Genome Annotation - P.generosa v1.0 Assembly Using BLASTn for BlobToolKit on Mox

To continue towards getting our Panopea generosa (Pacific geoduck) genome assembly (v1.0) analyzed with BlobToolKit, per this GitHub Issue, I’ve decided to run each aspect of the pipeline manually, as I continue to have issues utilizing the automatic pipeline. As such, I’ve run BLASTn according to the BlobToolKit “Getting Started” guide on Mox.

SBATCH script (GitHub):

#!/bin/bash
## Job Name
#SBATCH --job-name=20210415_pgen_blastn-nt_Panopea-generosa-v1.0
## Allocation Definition
#SBATCH --account=srlab
#SBATCH --partition=srlab
## Resources
## Nodes
#SBATCH --nodes=1
## Walltime (days-hours:minutes:seconds format)
#SBATCH --time=10-00:00:00
## Memory per node
#SBATCH --mem=120G
##turn on e-mail notification
#SBATCH --mail-type=ALL
#SBATCH --mail-user=samwhite@uw.edu
## Specify the working directory for this job
#SBATCH --chdir=/gscratch/scrubbed/samwhite/outputs/20210415_pgen_blastn-nt_Panopea-generosa-v1.0


### BLASTn of P.generosa genome assembly Panopea-generosa-v1.0.fa
### against NCBI nt database.
### In preparation for use in BlobTools2


###################################################################################
# These variables need to be set by user

# Set number of CPUs to use
threads=40

# Input/output files
fasta="/gscratch/srlab/sam/data/P_generosa/genomes/Panopea-generosa-v1.0.fa"
blast_db="/gscratch/srlab/blastdbs/20210401_ncbi_nt/nt"

# Programs
blastn="/gscratch/srlab/programs/ncbi-blast-2.10.1+/bin/blastn"
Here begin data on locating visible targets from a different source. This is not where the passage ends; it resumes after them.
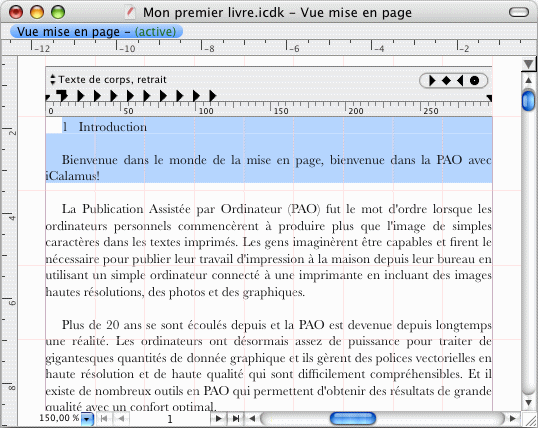The width and height of the screenshot is (538, 428).
Task: Open the 150,00 % zoom dropdown
Action: tap(87, 419)
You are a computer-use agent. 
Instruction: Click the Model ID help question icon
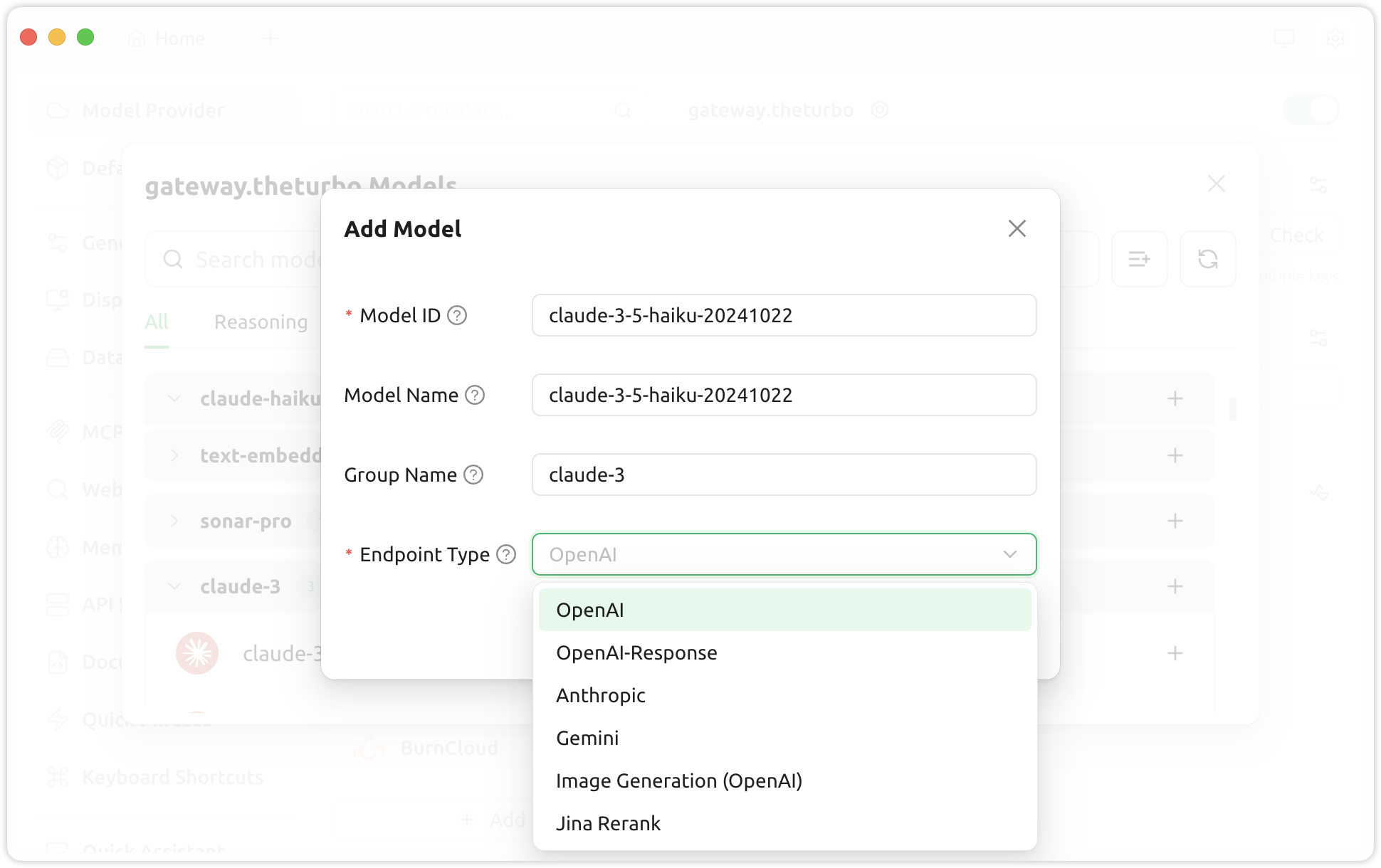pyautogui.click(x=457, y=315)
# Programs associative array
declare -A programs_array
programs_array=(
[blastn]="${blastn}"
)


###################################################################################

# Exit script if any command fails
set -e


# Run BLASTn with custom format/settings for use in blobtools2
${programs_array[blastn]} \
-db ${blast_db} \
-query ${fasta} \
-outfmt "6 qseqid staxids bitscore std" \
-max_target_seqs 10 \
-max_hsps 1 \
-evalue 1e-25 \
-num_threads ${threads} \
-out Panopea-generosa-v1.0_blobtools2_blast.out


###################################################################################

# Capture program options
echo "Logging program options..."
for program in "${!programs_array[@]}"
do
	{
  echo "Program options for ${program}: "
	echo ""
  # Handle samtools help menus
  if [[ "${program}" == "samtools_index" ]] \
  || [[ "${program}" == "samtools_sort" ]] \
  || [[ "${program}" == "samtools_view" ]]
  then
    ${programs_array[$program]}

  # Handle DIAMOND BLAST menu
  elif [[ "${program}" == "diamond" ]]; then
    ${programs_array[$program]} help

  # Handle NCBI BLASTx menu
  elif [[ "${program}" == "blastx" ]] \
  || [[ "${program}" == "blastn" ]]; then
    ${programs_array[$program]} -help
  fi
	${programs_array[$program]} -h
	echo ""
	echo ""
	echo "----------------------------------------------"
	echo ""
	echo ""
} &>> program_options.log || true

  # If MultiQC is in programs_array, copy the config file to this directory.
  if [[ "${program}" == "multiqc" ]]; then
  	cp --preserve ~/.multiqc_config.yaml multiqc_config.yaml
  fi
done

# Document programs in PATH (primarily for program version ID)
{
  date
  echo ""
  echo "System PATH for $SLURM_JOB_ID"
  echo ""
  printf "%0.s-" {1..10}
  echo "${PATH}" | tr : \\n
} >> system_path.log

echo "Finished logging system PATH"

RESULTS

Runtime wasn’t too bad; just a bit over 6hrs:

BLASTn runtime

Output folder:

After DIAMOND BLASTx and minimap2 alignments are complete, I’ll get this info imported into the BlobToolKit viewer.